Monday, September 03, 2007

A note on racism in the terraces

I don't always agree with Marina Hyde's writing, but her piece on the recent racist abuse suffered by Mido is excellent. I was appalled to read about this story, having assumed in my ignorance of the Premier League that racism had been entirely stamped out there, unlike in the terraces of Spain and Italy.

Let me first make it clear that I'm not writing this to target any fan group in particular. This is directed towards all racist idiots in the stands who call themselves football fans, and that includes the Barca ultras who had the nerve to hurl racist abuse at Roberto Carlos (while Samuel Eto'o was on the pitch, no less) as much as Lazio's unsavoury fascist fringe.

The arguments put forward in favour of the drunken idiots fall under these 3 categories:
  1. By going out there to play, footballers essentially agree to suffering any abuse the 'supporters' choose to deal out. (The ones who put this one forward are usually incapable of stating it in those terms, but that's whatever intelligence I can gleam out of it.)
    • This is plainly ridiculous, as it seeks to posit that professional footballers are somehow deprived of the rights enjoyed by every other human being on earth not to be subject to discriminatory abuse by virtue of...what, exactly? They're (over)paid to play better football than Joe Public, and they didn't somehow sign away their own fundamental rights with their contract.
    • Futhermore, the supporters pay for the right to watch the game (subject to certain rules of behaviour, just like in every other sector of society), not for any supposed right to hurl abuse. If someone want to pay for the right to behave like animals towards other human beings, I'm sure there are establishments that cater to that sort of thing, but they're not called football stadiums.
  2. Related to the first argument is the one that says abusing players is part of football culture, and stamping it out is just one of those moves by the powers that be to further remove real heart and soul from the sport.
    • First, no one is depriving fans of the right to call Mido or any other player a fat bastard, or an incompetent wanker, and so on. It's nobody else's problem if certain fans aren't creative enough to sling 'witty' abuse at a player without resorting to racist language.
    • Football doesn't exist in a parallel reality. If it's no longer acceptable in the real world, then it's no longer acceptable in the world of football. The sport is not the last refuge of those sentiments that are rightly no longer allowed to be expressed in public, and nor should it be.
  3. Lastly: the fans don't really mean it. Look, we've got Muslim/Black/Jewish/Asian players too!
    • Believe it or not, the 'some of my best friends are [insert minority]' defence (because that's essentially what it is) was actually raised by the Newcastle supporter interviewed about the incident. I thought we were past the era where people needed to be informed of why such a statement was laughable at best, but apparently I'm wrong.
    • Futhermore, whether the people hurling abuse mean it or not doesn't matter. The effect is the same: the victim hears the same thing either way. Conversely, if the most vile racist doesn't act on his or her thoughts or voice them, then they are left alone because in general we do not punish people simply for thinking. After all, in those cases there has been no victim. So to come full circle on this point: I don't care if any of the people engaging in racist behaviour in the stands really love ethnic minorities deep down in their soul. The action itself is wrong, regardless of intent.
My usual disclaimer applies: no intention to offend anyone. Although I do have to note that my personal feelings on this subject are particularly strong ones, which is perhaps reflected in the wording above.
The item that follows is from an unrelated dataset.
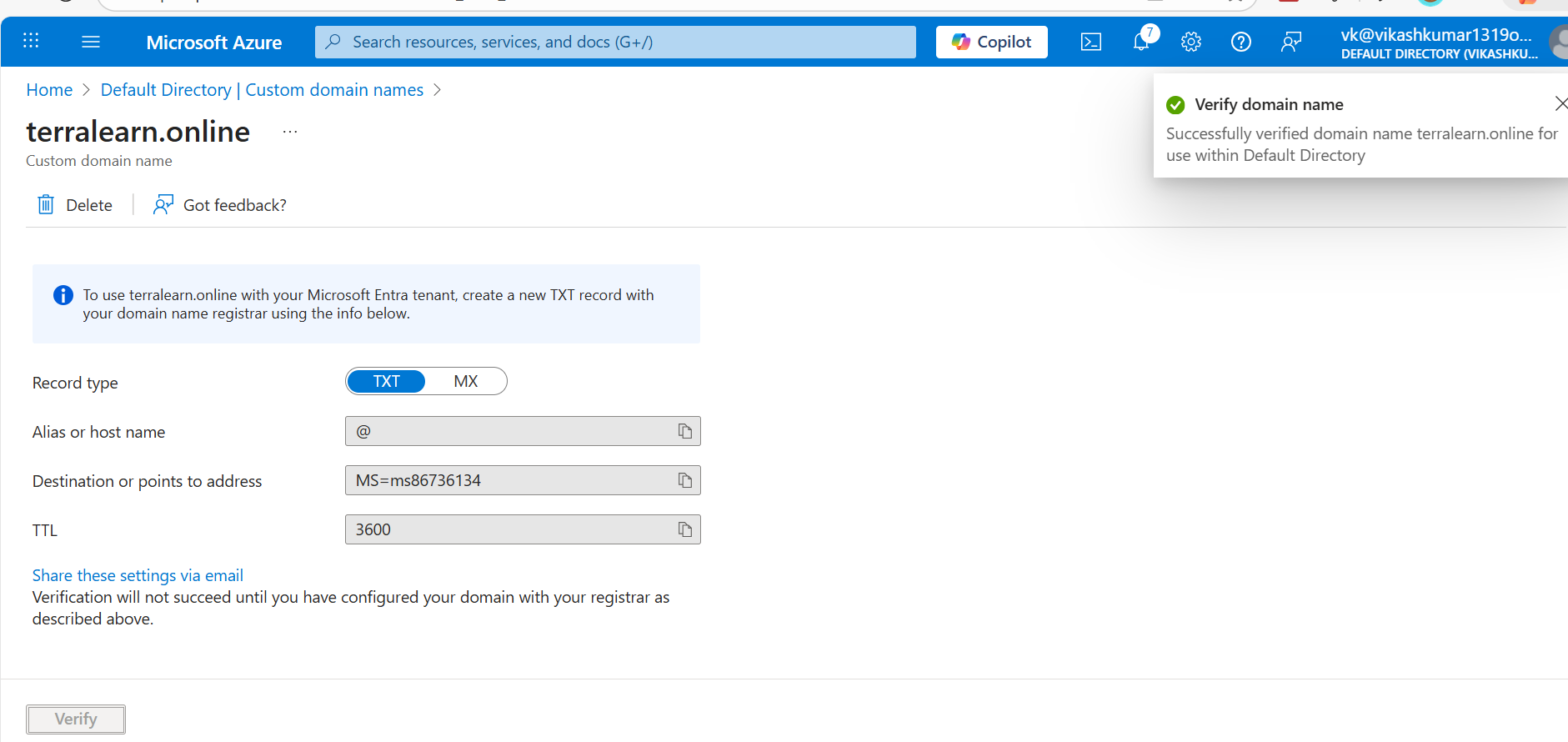Click Got feedback? in command bar

[x=220, y=205]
(Coming up: Barca news, a farewell post for Thiago Motta, a match report from the weekend, and international news.)

2 comments:

estoverao said...

Linda, I just wanted to lend my support and encouragement as you tackle an issue which has always been a spiritual and social disease afflicting the soul of 'Western Society'.

The fact that racism still exists doesn't surprise me whatsoever and by not ignoring it and choosing to bring that ugliness to light, whether its that ridiculous Barca cartoon which most non-asians explain away or the rampant racist chanting one hears in stadiums directed at human beings of African descent, you have taken a stand which is courageous and progressive.
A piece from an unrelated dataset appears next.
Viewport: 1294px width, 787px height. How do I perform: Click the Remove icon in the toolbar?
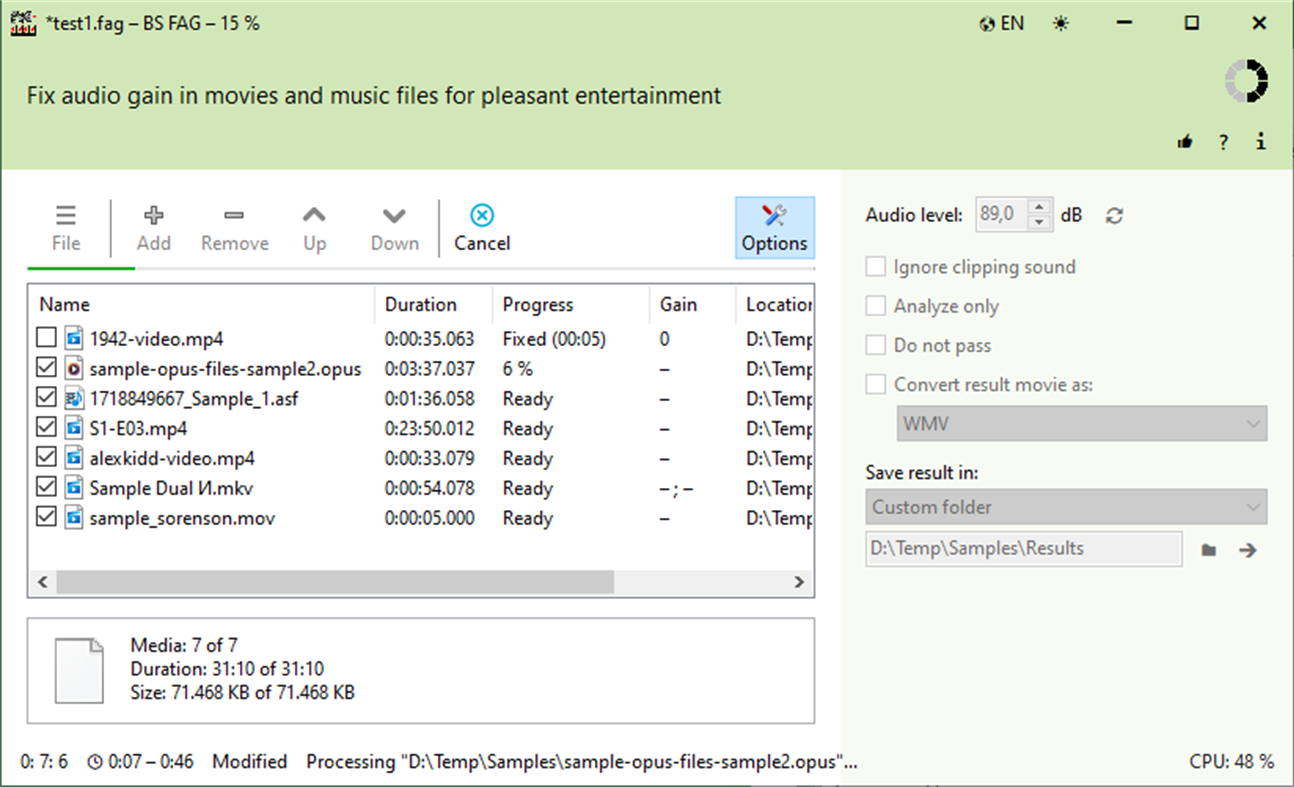[x=234, y=225]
As a Madridista, I have always had a soft spot for E'to, not only because he was once one of us, but also because of the undaunted manner in which he stands up against racism and his ability to remind everyone that it is the racists who are actually uncivilized savages.

Linda said...

Thank you. As you say, it's not surprising that such a thing goes on, but still rather sad that we're not past that stage.

Eto'o may have a short fuse, but I've always liked his straight-forwardness, his ability to say what's on his mind, and his unabashed stand for his own rights.